Typical of Loach, I, Daniel Blake is a film that engages with the harsh social conditions within many parts of the UK in the second decade of the 21st century. Loach and his producer Rebecca O’Brien, alongside another long time collaborator, writer Paul Laverty, have forged a work that is driven by anger and dismay at the fact that such a state of affairs exists in a wealthy country like the UK.
The film focuses on Daniel Blake, played by comedian Dave Johns, a man who has worked hard all his life but finds himself on the wrong side of benefits cuts following a heart attack. As he tries to work his way through the labyrinth of the unfamiliar welfare system, he befriends Katie (Hayley Squires) a young mother forced to uproot her young family from London due to a lack of affordable council housing.

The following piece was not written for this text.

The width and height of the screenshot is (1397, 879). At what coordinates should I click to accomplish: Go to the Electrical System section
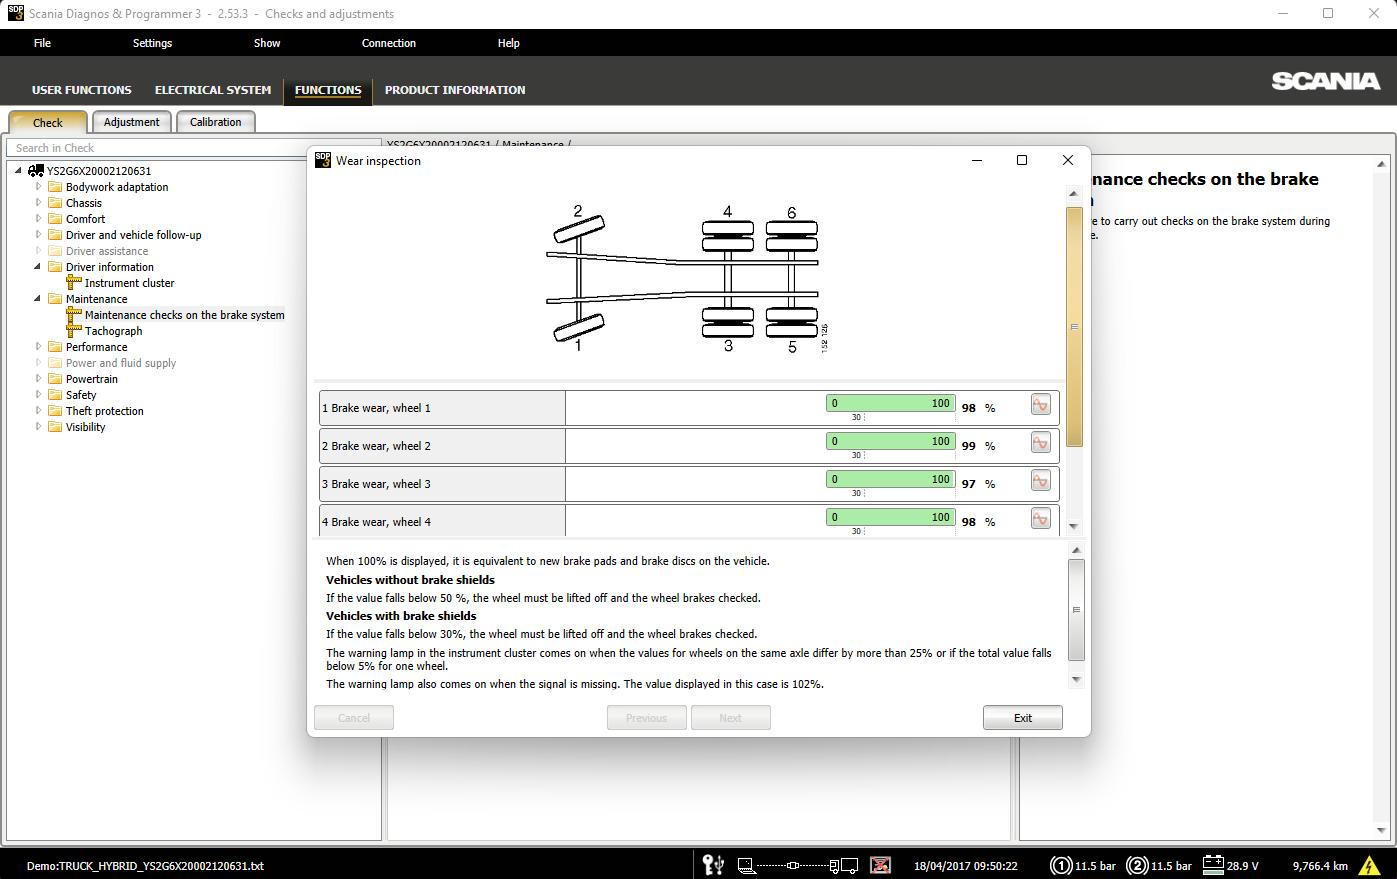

The choice of a heart attack as the reason for Daniel being unable to work is a crucial one, emphasising as it does his “every person” status. Such a condition is all too common in today’s society and something most people can easily relate to. Here Loach and his collaborators make Daniel stand for many of us – one small medical emergency away from the breadline. The logic is, if we could all be Daniel Blake then we should all be angry at the system that, as represented on screen, lets him down.
Hope in the future
For me, one of the most striking and under-commented upon aspects of the film is its representation of young people. Early in the film, we see Daniel berate his young black neighbour for continually leaving smelly rubbish on the walkway between their flats. This implies that the film might collaborate in the common image of lazy, workshy working class youths, continually off their faces on drink and drugs, that is so often peddled across the mainstream media. But as the film progresses, showing young people as helpful and caring, their petty scams are revealed as simply a way to make ends meet in an austerity Britain that does not provide anything for them.
So, when Daniel struggles with the computers in the public library, it is a pair of young, helpful characters who both do their best to assist him. Young people, from these characters to Katie and her children, offer an optimism for the future in a film that paints an otherwise bleak picture of the UK. They may struggle to make ends meet, but they care about their fellow human beings, and most of all are willing to chip in to help.
It is in these small moments that Loach shows us, as he has done from The Big Flame (1969) to Land and Freedom (1995), that young people are the future and provide hope and optimism amongst the despair. None more so than Katie’s young daughter, Daisy (Briana Shann), who, when Daniel has not been round to see them for a while, simply knocks on the door and quietly asks how she can help him after all he has done for them. Like many of Loach’s previous works, it is in its characters that I, Daniel Blake is a film of hope and belief.
At a preview screening in Manchester, Loach argued that even though I, Daniel Blake creates a picture of a Britain that marginalises and impoverishes its weakest, he still has hope in the will of the people to change things in the face of the sort of brutality shown in his film. At the centre of that belief is a continued commitment to the idea that a socialist movement can organise against austerity and provide an optimistic future for those represented by the characters of Daniel, Katie and her children.
The audience responded by giving the director a standing ovation. His final words were that with a growing socialist movement, perhaps best reflected in the large numbers of people joining the Corbyn-led Labour Party, this was the first time in his 80 years that he had felt the door to real political change was open. The job now, then, is to kick it in.